El interno destacó que la crianza de tilapias le ha enseñado la importancia de la constancia y el compromiso, además de demostrarle que es posible adquirir nuevos conocimientos aun en circunstancias difíciles. También agradeció el apoyo de las instituciones y personas que participan en la iniciativa, ya que considera que existen muchas personas dentro de los centros penitenciarios interesadas en cambiar su rumbo y reincorporarse positivamente a la sociedad.
De acuerdo con Agustín Frías Vázquez, director de Proyectos Especiales del Club Rotario Mazatlán, una vez que las tilapias alcanzan el tamaño adecuado y son comercializadas, los recursos obtenidos benefician directamente a las personas privadas de la libertad que participan en el programa. Asimismo, una parte de las ganancias se reinvierte en la compra de nueva semilla para garantizar la continuidad del proyecto.

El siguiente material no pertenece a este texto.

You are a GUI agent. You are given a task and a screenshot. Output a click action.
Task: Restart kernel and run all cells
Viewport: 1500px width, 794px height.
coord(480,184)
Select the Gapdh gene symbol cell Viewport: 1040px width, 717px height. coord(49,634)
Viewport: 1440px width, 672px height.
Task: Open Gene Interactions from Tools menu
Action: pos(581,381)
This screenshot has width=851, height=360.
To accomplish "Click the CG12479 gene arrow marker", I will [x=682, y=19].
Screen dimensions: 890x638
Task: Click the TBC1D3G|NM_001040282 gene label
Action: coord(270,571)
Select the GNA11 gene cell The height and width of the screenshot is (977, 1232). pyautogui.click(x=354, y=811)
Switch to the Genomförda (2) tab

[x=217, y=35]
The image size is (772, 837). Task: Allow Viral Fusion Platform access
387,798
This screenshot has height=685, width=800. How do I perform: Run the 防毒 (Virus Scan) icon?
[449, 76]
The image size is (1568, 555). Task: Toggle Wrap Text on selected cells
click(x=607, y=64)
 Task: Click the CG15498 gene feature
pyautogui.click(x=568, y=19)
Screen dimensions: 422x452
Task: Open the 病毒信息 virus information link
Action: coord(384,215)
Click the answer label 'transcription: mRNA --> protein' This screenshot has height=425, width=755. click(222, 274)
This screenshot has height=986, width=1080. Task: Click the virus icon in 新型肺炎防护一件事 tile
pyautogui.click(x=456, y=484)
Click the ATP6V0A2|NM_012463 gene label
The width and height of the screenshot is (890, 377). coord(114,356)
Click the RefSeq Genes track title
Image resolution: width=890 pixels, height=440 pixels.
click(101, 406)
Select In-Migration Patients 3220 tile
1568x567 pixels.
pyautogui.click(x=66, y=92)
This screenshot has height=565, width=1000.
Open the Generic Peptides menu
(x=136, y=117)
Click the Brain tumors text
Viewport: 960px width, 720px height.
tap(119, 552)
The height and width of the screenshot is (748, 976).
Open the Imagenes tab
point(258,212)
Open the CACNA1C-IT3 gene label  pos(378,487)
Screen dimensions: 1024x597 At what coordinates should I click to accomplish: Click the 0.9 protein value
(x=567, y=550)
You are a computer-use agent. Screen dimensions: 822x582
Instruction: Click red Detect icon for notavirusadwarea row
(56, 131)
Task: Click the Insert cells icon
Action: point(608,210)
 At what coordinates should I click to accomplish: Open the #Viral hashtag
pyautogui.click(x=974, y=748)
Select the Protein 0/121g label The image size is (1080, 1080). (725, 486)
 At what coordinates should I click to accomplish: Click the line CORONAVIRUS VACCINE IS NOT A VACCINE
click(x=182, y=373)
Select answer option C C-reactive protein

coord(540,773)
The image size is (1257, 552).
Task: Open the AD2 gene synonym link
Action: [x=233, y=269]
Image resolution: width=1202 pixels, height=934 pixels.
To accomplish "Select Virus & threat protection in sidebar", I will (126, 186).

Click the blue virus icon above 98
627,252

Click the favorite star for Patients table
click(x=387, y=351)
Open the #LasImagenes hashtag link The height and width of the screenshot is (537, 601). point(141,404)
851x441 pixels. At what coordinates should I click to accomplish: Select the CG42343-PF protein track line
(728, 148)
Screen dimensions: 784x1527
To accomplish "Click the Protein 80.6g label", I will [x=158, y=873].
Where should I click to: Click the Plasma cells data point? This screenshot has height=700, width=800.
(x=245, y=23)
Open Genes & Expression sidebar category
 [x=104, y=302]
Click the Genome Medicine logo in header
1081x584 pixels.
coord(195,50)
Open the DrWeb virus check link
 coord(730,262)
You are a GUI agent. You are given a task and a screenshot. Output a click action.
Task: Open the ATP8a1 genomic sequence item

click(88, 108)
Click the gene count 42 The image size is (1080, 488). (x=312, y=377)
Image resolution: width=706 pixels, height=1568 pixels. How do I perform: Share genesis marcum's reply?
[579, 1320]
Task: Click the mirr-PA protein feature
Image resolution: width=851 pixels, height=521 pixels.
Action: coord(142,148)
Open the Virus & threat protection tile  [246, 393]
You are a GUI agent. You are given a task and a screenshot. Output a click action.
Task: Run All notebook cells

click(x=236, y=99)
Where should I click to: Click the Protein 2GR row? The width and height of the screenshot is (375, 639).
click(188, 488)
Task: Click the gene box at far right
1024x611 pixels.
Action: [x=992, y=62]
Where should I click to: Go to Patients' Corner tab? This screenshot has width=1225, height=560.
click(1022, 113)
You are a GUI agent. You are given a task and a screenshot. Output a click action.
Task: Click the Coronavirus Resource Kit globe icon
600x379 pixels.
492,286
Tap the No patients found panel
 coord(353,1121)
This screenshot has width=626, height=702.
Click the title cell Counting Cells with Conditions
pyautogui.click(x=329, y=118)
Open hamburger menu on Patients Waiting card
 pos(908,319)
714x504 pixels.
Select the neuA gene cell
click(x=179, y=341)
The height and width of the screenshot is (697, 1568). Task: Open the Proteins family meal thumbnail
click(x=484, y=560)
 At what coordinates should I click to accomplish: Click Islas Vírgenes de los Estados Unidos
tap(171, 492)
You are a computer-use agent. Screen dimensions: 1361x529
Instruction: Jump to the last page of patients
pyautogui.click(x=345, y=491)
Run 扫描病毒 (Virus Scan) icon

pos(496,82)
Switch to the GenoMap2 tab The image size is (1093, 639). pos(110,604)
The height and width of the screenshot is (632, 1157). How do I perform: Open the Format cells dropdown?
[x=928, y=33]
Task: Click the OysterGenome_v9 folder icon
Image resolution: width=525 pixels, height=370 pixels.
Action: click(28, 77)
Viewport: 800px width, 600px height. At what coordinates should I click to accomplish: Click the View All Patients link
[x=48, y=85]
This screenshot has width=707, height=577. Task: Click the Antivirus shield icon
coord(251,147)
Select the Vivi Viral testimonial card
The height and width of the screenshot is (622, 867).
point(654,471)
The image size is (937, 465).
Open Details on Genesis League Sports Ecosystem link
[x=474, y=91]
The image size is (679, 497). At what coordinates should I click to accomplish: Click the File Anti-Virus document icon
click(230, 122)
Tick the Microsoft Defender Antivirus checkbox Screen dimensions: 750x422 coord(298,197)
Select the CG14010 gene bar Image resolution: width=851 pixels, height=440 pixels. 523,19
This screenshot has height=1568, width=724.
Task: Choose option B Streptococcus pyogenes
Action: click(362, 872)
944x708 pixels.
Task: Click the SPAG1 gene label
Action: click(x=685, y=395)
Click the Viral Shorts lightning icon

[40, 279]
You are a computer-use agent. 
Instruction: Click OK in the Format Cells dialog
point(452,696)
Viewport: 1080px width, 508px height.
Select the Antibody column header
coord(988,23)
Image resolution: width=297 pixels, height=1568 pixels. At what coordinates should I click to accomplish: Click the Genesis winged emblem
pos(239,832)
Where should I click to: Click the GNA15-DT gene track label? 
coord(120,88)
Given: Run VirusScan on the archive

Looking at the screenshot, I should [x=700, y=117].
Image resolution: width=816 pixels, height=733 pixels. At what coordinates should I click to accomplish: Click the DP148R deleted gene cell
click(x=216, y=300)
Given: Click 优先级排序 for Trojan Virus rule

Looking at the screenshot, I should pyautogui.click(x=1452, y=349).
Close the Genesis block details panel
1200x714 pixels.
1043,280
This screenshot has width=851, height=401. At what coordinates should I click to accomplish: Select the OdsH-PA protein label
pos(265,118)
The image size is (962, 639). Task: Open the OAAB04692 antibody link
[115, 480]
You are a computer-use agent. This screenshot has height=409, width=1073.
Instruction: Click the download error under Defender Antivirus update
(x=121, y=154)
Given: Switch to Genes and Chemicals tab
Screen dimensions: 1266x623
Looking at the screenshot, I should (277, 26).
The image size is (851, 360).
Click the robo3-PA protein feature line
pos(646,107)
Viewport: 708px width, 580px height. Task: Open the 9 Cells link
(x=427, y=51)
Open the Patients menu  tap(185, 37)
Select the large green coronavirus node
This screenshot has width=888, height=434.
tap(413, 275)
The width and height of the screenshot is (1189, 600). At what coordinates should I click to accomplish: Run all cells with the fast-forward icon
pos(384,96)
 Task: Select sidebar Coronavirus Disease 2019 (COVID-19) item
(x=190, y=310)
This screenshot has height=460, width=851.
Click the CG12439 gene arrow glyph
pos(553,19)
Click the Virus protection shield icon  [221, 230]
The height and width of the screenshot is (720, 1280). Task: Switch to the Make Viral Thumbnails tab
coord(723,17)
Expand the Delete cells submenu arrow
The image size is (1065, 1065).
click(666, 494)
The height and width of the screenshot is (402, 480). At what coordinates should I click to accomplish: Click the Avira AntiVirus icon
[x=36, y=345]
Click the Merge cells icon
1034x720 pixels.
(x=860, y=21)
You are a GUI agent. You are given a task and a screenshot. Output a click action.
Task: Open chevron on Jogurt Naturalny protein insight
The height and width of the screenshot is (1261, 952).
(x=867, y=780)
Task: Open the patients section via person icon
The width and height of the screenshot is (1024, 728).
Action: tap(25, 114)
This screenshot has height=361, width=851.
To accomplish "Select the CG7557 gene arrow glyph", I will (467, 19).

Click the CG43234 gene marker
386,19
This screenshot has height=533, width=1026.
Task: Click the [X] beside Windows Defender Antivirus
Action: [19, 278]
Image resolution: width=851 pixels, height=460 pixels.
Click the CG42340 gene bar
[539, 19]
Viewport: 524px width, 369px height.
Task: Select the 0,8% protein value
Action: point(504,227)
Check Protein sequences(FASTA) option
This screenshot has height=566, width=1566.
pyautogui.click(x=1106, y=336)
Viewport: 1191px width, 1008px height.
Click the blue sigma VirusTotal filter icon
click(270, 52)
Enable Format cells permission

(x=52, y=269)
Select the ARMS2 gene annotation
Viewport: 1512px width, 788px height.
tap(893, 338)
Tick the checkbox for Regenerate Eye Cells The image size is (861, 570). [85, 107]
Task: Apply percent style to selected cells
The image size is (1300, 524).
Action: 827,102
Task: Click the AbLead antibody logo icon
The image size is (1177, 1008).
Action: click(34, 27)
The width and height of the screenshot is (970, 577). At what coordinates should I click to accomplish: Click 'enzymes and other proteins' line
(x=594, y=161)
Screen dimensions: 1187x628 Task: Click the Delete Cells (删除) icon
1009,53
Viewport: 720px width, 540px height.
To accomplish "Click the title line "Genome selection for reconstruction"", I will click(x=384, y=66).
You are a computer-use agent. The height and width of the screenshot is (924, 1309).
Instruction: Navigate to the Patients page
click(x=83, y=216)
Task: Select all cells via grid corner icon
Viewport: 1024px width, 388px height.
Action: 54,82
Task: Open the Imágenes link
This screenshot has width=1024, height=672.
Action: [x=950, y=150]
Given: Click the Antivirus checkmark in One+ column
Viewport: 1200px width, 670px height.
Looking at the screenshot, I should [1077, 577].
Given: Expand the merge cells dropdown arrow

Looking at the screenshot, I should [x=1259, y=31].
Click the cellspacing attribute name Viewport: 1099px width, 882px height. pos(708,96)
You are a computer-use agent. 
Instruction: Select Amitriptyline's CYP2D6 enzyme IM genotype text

Las autoridades penitenciarias señalaron que este tipo de actividades forman parte de una estrategia integral enfocada en la reinserción social, la capacitación laboral y el aprovechamiento productivo del tiempo dentro de los centros de reclusión. El objetivo es que los participantes desarrollen habilidades que puedan utilizar en el futuro para obtener ingresos de manera legal y mejorar sus oportunidades de vida.
Durante la siembra de los alevines estuvieron presentes representantes del Club Rotario Mazatlán, autoridades penitenciarias y personal académico de la Universidad Autónoma de Sinaloa, quienes coincidieron en la importancia de impulsar programas que fomenten el trabajo, el aprendizaje y la construcción de nuevas oportunidades.